Brushing aside questions about his own record as a businessman, US President George W. Bush said on Monday he would propose tough new laws to crack down on corporate misconduct and give the Securities and Exchange Commission extra cash to investigate abuse.

"In the corporate world, sometimes things aren't exactly black and white when it comes to accounting procedures," Bush said in defending a controversial decade-old transaction at a Texas oil company where he served as a director.

But in proposing what he called "tough new laws and actions to punish abuses," Bush said he hoped to restore "consumer and investor confidence in our markets and in the integrity of corporate America" following scandals at telecom giant WorldCom Inc., Enron Corp. and other high-flying firms.

"Right now that confidence has been shaken," Bush said. Previewing policies, Bush vowed to close regulatory loopholes that allow corporate abuse and to enact federal laws to punish dishonest executives.

"We have a duty to every worker, shareholder and investor in America to punish the guilty, to close loopholes and protect employee pensions, and we will," Bush said.

Administration officials said Bush would recommend longer sentences for company officers who submit intentionally misleading financial statements. Currently they face fines and other civil penalties.

A proposal backed by Democrats would create a new crime for "any scheme or artifice" to defraud shareholders. Those convicted could be punished with a 10-year sentence.

While Bush expressed some reservations about a proposal by Sen. Paul Sarbanes, a Democrat from Maryland, to regulate the accounting industry, he said he was confident a compromise would be reached with Democrats.

Earlier on Monday, former WorldCom Chief Executive Bernard Ebbers and former Chief Financial Officer Scott Sullivan refused to testify before the House Financial Services Committee, exercising their right against self-incrimination.

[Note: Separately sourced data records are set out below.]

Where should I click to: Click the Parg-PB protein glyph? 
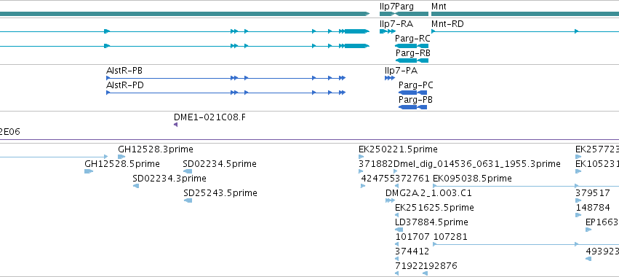coord(412,107)
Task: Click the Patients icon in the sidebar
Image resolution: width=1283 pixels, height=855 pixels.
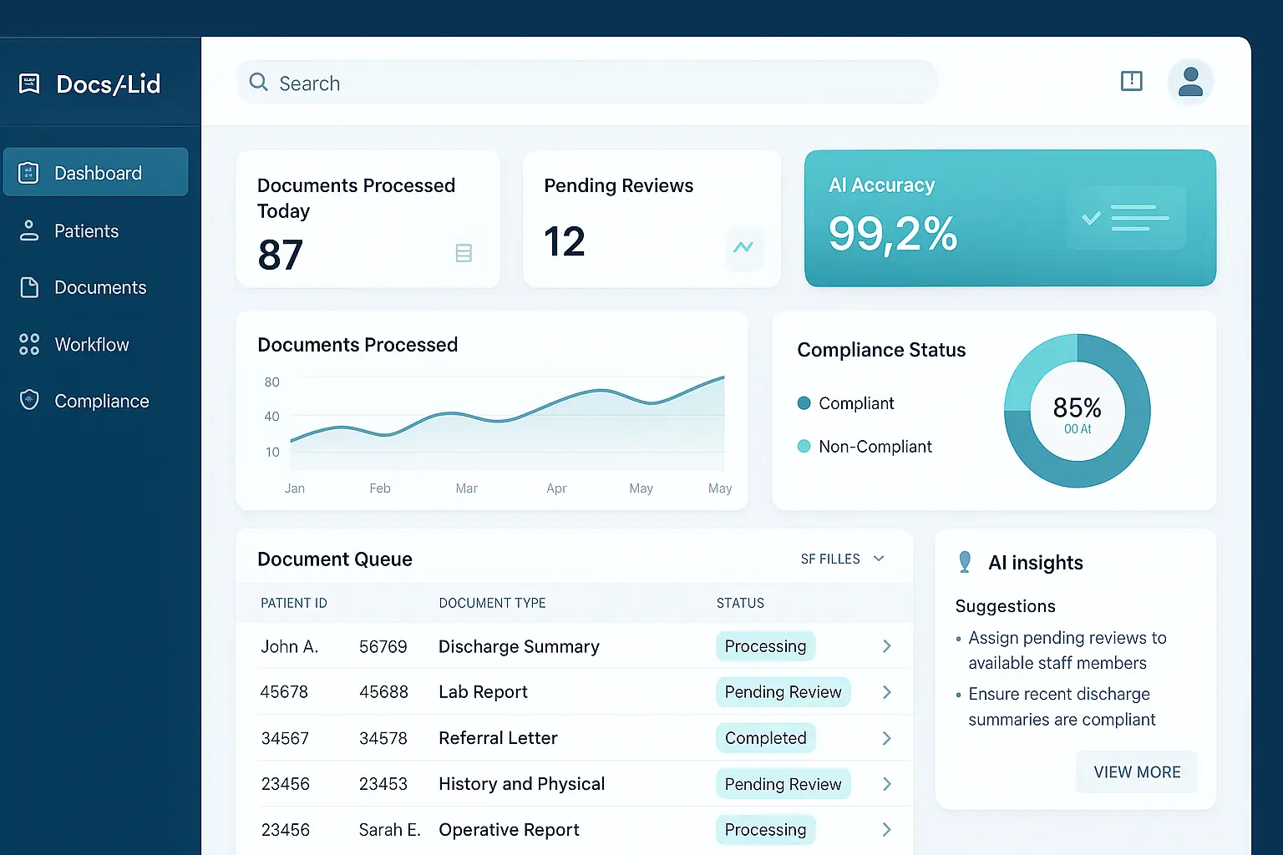Action: 29,230
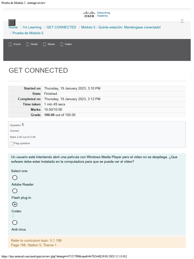Select the Anti-virus radio option

coord(15,223)
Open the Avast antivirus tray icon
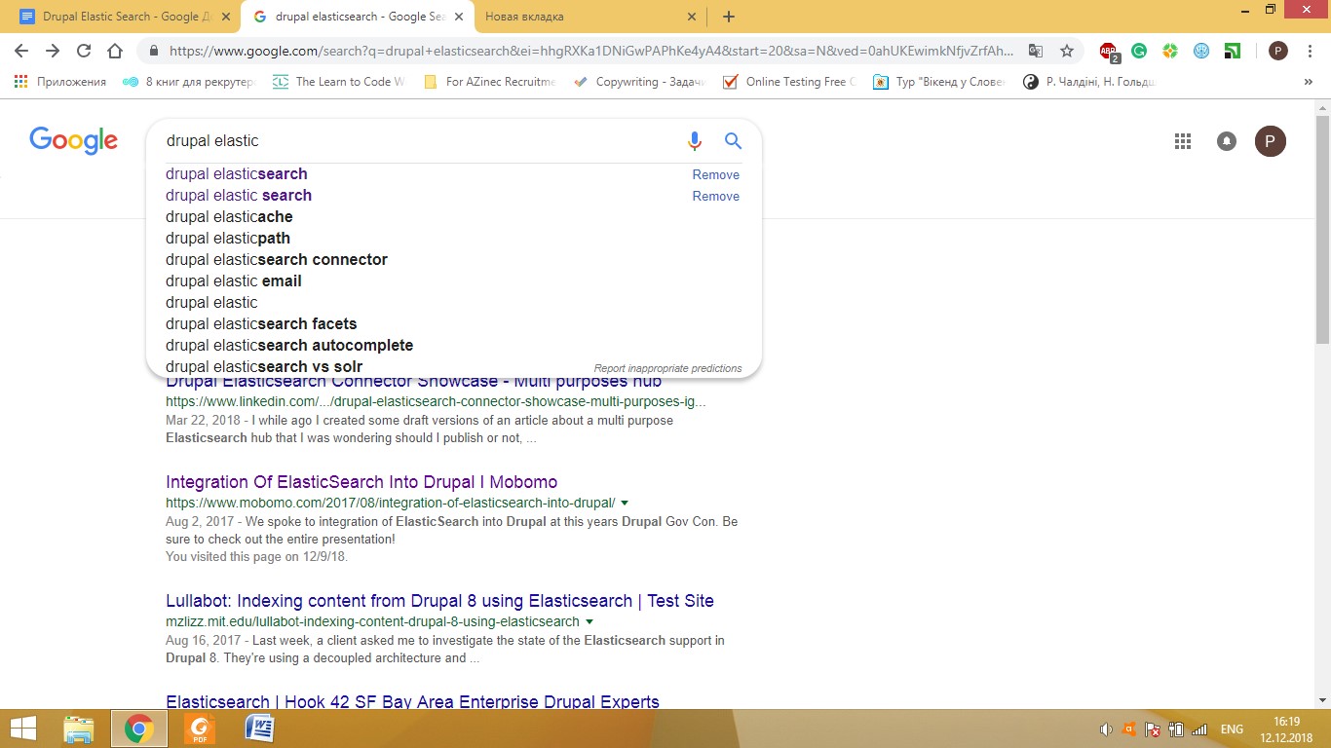1331x748 pixels. (x=1128, y=729)
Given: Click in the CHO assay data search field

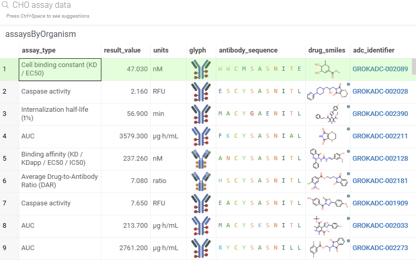Looking at the screenshot, I should click(156, 5).
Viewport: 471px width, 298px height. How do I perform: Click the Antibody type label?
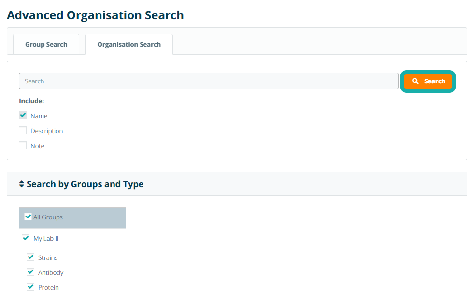[x=51, y=273]
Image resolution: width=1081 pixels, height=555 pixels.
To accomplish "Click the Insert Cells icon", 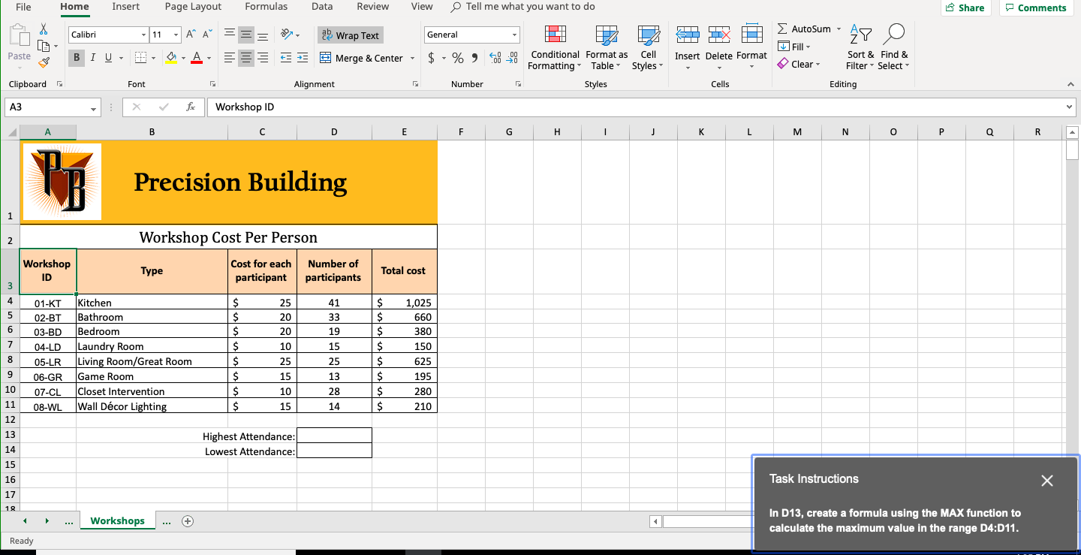I will (687, 33).
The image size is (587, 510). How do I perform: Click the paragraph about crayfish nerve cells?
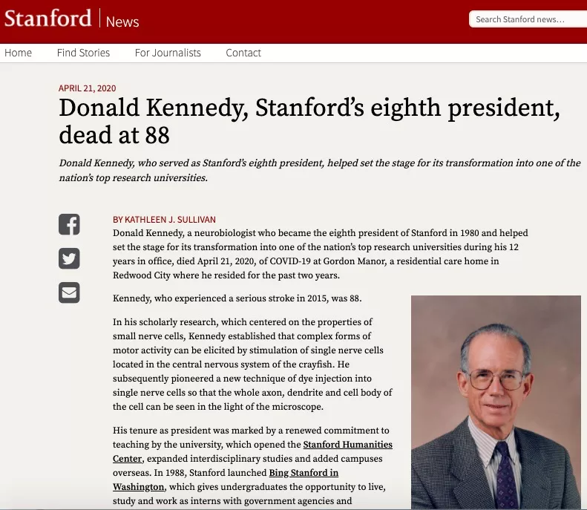click(x=252, y=364)
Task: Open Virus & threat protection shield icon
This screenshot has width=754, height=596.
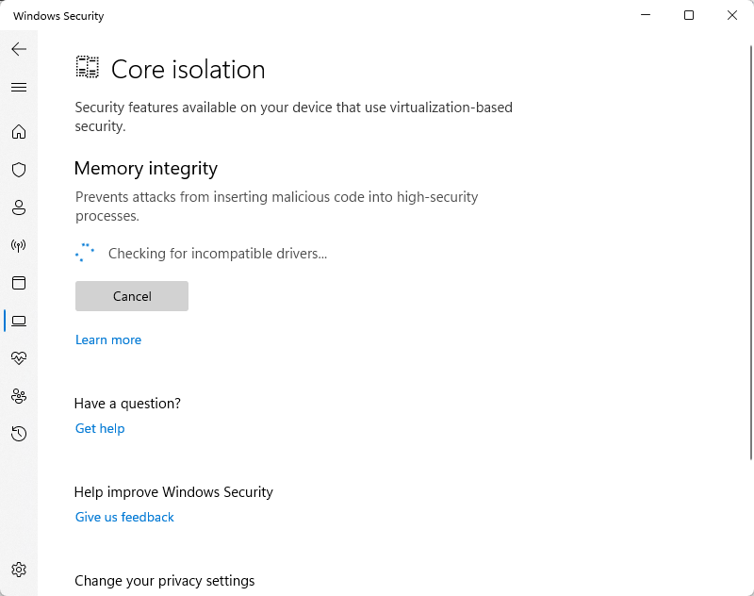Action: coord(19,170)
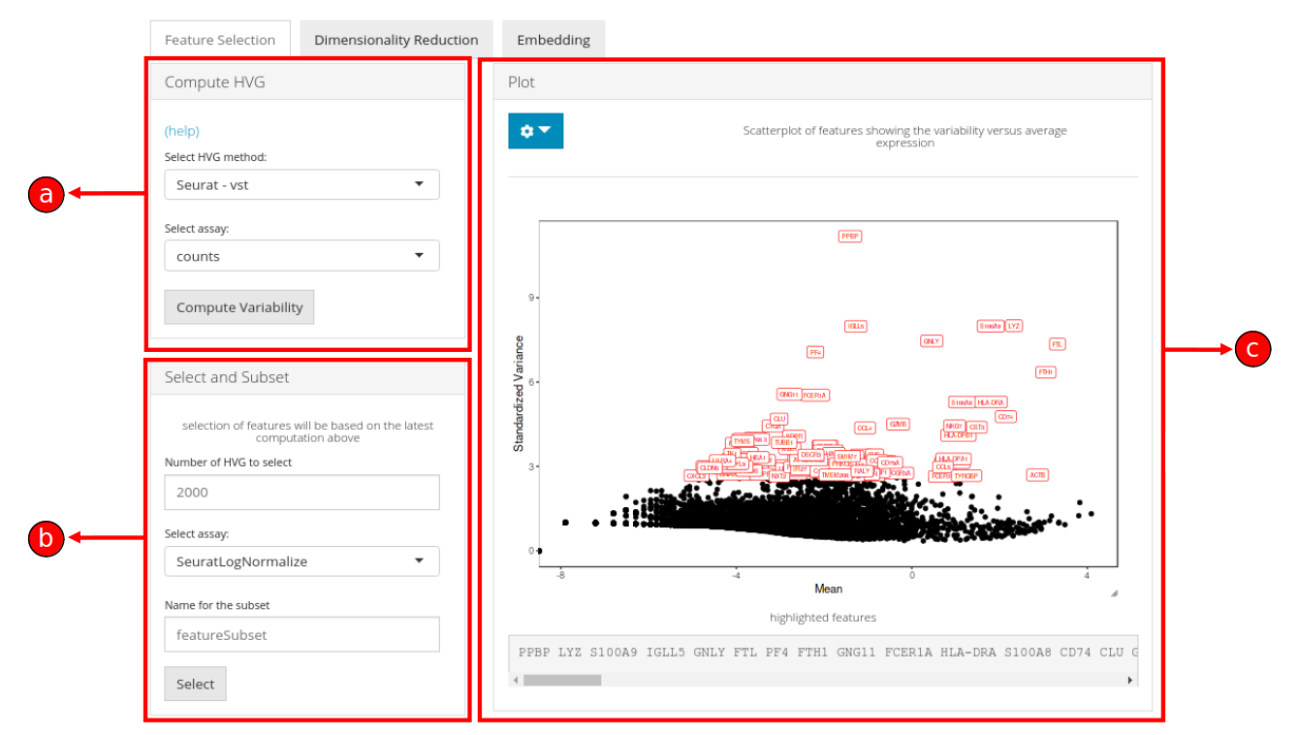
Task: Click the PPBP gene label in plot
Action: pyautogui.click(x=850, y=236)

Asked about the WorldCom case, Bush said: "It's pretty clear when somebody's trying to defraud... But everybody ought to have their day in court. We ought not to rush to judgment on every single case that comes up."

Ebbers was appointed by Bush in July 2001 to serve on the National Security Telecommunications Advisory Committee. The White House said WorldCom has been represented on the committee since 1997, and that Ebbers, as the company's former CEO, was the automatic designee.

In addition to proposing new criminal penalties, Bush said he would seek extra funding for the SEC. "I'll call for a stronger SEC, more investigators and more budget," he said.

Bush is under pressure to act decisively after Republican Senator John McCain of Arizona joined Democratic lawmakers in calling for the resignation of SEC Chairman Harvey Pitt, a former Wall Street lawyer whose clients included major accounting firms. McCain said Pitt's response to the crisis "appeared slow and tepid".

Bush countered that Pitt was making good progress, and urged lawmakers to give him a chance.

"The man barely got his uniform on, barely got a chance to perform, and now, for whatever reason, people think he ought to move on," Bush said. "Since I am the decision-maker, I'm going to give him a chance to continue to perform."

By publicly taking a harder line on corporate crime, the first US president with a master's degree in business hoped to distance himself from recent boardroom scandals. Bankrupt energy trader Enron Corp. was one of Bush's biggest contributors.

Democrats say Republican policies have rewarded corporate greed at the expense of workers and investors.

Bush's own conduct as a businessman has been questioned since an internal SEC memo detailed his 34-week delay in reporting stock sales worth more than $1 million while serving as a director of Texas-based Harken Energy Corp. in 1990.

The SEC investigated whether insider information prompted Bush to sell Harken stock before company announced a $23 million loss in August 1990.

At the White House news conference, Bush also fended off questions about Harken's 1989 sale of its 80 per cent stake in Aloha Petroleum Ltd. In a later agreement with the SEC, Harken changed the way it accounted for the gain from the sale.

The SEC found no evidence of any wrongdoing, and Bush said that it was an "honest difference of opinion" over how to account for the transaction.

The White House is also worried about fallout from a probe of accounting practices at Halliburton Co., the energy company that Vice President Dick Cheney ran from 1995 to 2000. Army Secretary Thomas White is a former senior Enron executive, and other administration officials were Enron consultants.

By most accounts, the Republican president faces an uphill battle restoring confidence in US markets. The sell-off worsened on Monday amid revelations drug company Merck & Co. recorded revenues of $12.4 billion from its pharmacy benefits subsidiary that the unit never actually collected.

In March, Bush proposed measures to stop corporate abuses, but stopped short of backing tougher reforms advocated by lawmakers and his own treasury secretary.